* _Exercise brief_
The entries below must be retyped in full. Keep every word the same.

[Opening Data shown section]

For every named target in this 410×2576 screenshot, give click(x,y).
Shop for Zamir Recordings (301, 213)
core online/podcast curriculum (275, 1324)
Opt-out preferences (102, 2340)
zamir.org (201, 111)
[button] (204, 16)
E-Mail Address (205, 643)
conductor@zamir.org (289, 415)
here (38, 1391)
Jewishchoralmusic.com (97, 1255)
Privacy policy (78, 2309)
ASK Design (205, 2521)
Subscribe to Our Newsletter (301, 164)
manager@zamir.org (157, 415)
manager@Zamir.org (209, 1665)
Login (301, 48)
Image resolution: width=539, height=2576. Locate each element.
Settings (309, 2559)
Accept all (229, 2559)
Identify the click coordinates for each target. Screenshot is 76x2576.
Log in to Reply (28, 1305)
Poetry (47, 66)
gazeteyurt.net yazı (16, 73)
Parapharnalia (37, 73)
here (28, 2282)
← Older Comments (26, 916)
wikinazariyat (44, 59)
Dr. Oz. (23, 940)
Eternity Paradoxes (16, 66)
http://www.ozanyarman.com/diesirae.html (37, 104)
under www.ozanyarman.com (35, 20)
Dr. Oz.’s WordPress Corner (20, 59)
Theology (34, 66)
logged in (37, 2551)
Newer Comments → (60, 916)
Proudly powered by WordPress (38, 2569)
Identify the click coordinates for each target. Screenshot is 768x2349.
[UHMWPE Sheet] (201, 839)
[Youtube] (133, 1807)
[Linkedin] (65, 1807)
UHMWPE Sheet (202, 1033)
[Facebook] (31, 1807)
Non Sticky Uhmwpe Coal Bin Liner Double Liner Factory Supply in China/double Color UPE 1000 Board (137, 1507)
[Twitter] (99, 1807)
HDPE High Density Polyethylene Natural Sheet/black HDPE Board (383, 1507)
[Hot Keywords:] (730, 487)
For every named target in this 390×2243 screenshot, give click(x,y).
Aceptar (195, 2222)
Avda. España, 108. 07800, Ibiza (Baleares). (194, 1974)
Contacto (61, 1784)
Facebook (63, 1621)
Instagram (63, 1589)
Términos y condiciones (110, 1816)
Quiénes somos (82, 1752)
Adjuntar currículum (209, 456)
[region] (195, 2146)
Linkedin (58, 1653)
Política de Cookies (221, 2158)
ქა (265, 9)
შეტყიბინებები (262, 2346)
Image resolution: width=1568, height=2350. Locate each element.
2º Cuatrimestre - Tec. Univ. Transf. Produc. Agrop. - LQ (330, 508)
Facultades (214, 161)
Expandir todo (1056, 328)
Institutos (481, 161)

[Closing Data shown section]

* _Answer to this exercise_
For every named target in this 410×2576 screenshot, give click(x,y).
Shop for Zamir Recordings (301, 213)
core online/podcast curriculum (275, 1324)
Opt-out preferences (102, 2340)
zamir.org (201, 111)
[button] (204, 16)
E-Mail Address (205, 643)
conductor@zamir.org (289, 415)
here (38, 1391)
Jewishchoralmusic.com (97, 1255)
Privacy policy (78, 2309)
ASK Design (205, 2521)
Subscribe to Our Newsletter (301, 164)
manager@zamir.org (157, 415)
manager@Zamir.org (209, 1665)
Login (301, 48)
Image resolution: width=539, height=2576. Locate each element.
Settings (309, 2559)
Accept all (229, 2559)
Identify the click coordinates for each target. Screenshot is 76x2576.
Log in to Reply (28, 1305)
Poetry (47, 66)
gazeteyurt.net yazı (16, 73)
Parapharnalia (37, 73)
here (28, 2282)
← Older Comments (26, 916)
wikinazariyat (44, 59)
Dr. Oz. (23, 940)
Eternity Paradoxes (16, 66)
http://www.ozanyarman.com/diesirae.html (37, 104)
under www.ozanyarman.com (35, 20)
Dr. Oz.’s WordPress Corner (20, 59)
Theology (34, 66)
logged in (37, 2551)
Newer Comments → (60, 916)
Proudly powered by WordPress (38, 2569)
Identify the click coordinates for each target. Screenshot is 768x2349.
[UHMWPE Sheet] (201, 839)
[Youtube] (133, 1807)
[Linkedin] (65, 1807)
UHMWPE Sheet (202, 1033)
[Facebook] (31, 1807)
Non Sticky Uhmwpe Coal Bin Liner Double Liner Factory Supply in China/double Color UPE 1000 Board (137, 1507)
[Twitter] (99, 1807)
HDPE High Density Polyethylene Natural Sheet/black HDPE Board (383, 1507)
[Hot Keywords:] (730, 487)
For every named target in this 390×2243 screenshot, give click(x,y).
Aceptar (195, 2222)
Avda. España, 108. 07800, Ibiza (Baleares). (194, 1974)
Contacto (61, 1784)
Facebook (63, 1621)
Instagram (63, 1589)
Términos y condiciones (110, 1816)
Quiénes somos (82, 1752)
Adjuntar currículum (209, 456)
[region] (195, 2146)
Linkedin (58, 1653)
Política de Cookies (221, 2158)
ქა (265, 9)
შეტყიბინებები (262, 2346)
Image resolution: width=1568, height=2350. Locate each element.
2º Cuatrimestre - Tec. Univ. Transf. Produc. Agrop. - LQ (330, 508)
Facultades (214, 161)
Expandir todo (1056, 328)
Institutos (481, 161)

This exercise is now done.